Acoustic tweezers (also known as acoustical tweezers) are a set of tools that use sound waves to manipulate the position and movement of very small objects with a diameter of 100 nanometers to 10 millimeters with the max density of any object levitated this way being 5.7 g/cm^3 the sound used to levitate objects is in the range of 20 kHz and higher normally 40 kHz is used for most consumer tweezers and levitators.

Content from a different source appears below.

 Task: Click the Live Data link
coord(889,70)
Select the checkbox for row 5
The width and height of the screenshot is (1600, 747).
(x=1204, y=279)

Strictly speaking, only a single-beam based configuration can be called acoustical tweezers. However, the broad concept of acoustical tweezers involves two configurations of beams: single beam of sound and a reflector of the sound to create standing waves or two beams of sound pointed directly at each other. The technology works by controlling the position and distance of acoustic pressure nodes and antinodes, this draws objects to the nodes which have an average lower pressure because of acoustic radiation pressure unless the object is 10% or less the size of the wavelength in that case the ponderomotive force will overcome the acoustic radiation and the object will move to the antinode. The target object must be considerably smaller than the wavelength of sound used unless specific circumstances are underplay that tailor distance between the nodes and the wavelength used for the object in question to levitate objects that are much larger than the wavelength in use though this takes some carful math and a lot of trial and error. The use of one-dimensional standing waves to manipulate small particles was first reported in the 1982 research article "Ultrasonic Inspection of Fiber Suspensions".

Acoustic waves have been proven safe for biological objects, making them ideal for biomedical applications. Recently, applications for acoustic tweezers have been found in manipulating sub-millimetre objects, such as flow cytometry, cell separation, cell trapping, single-cell manipulation, and nanomaterial manipulation.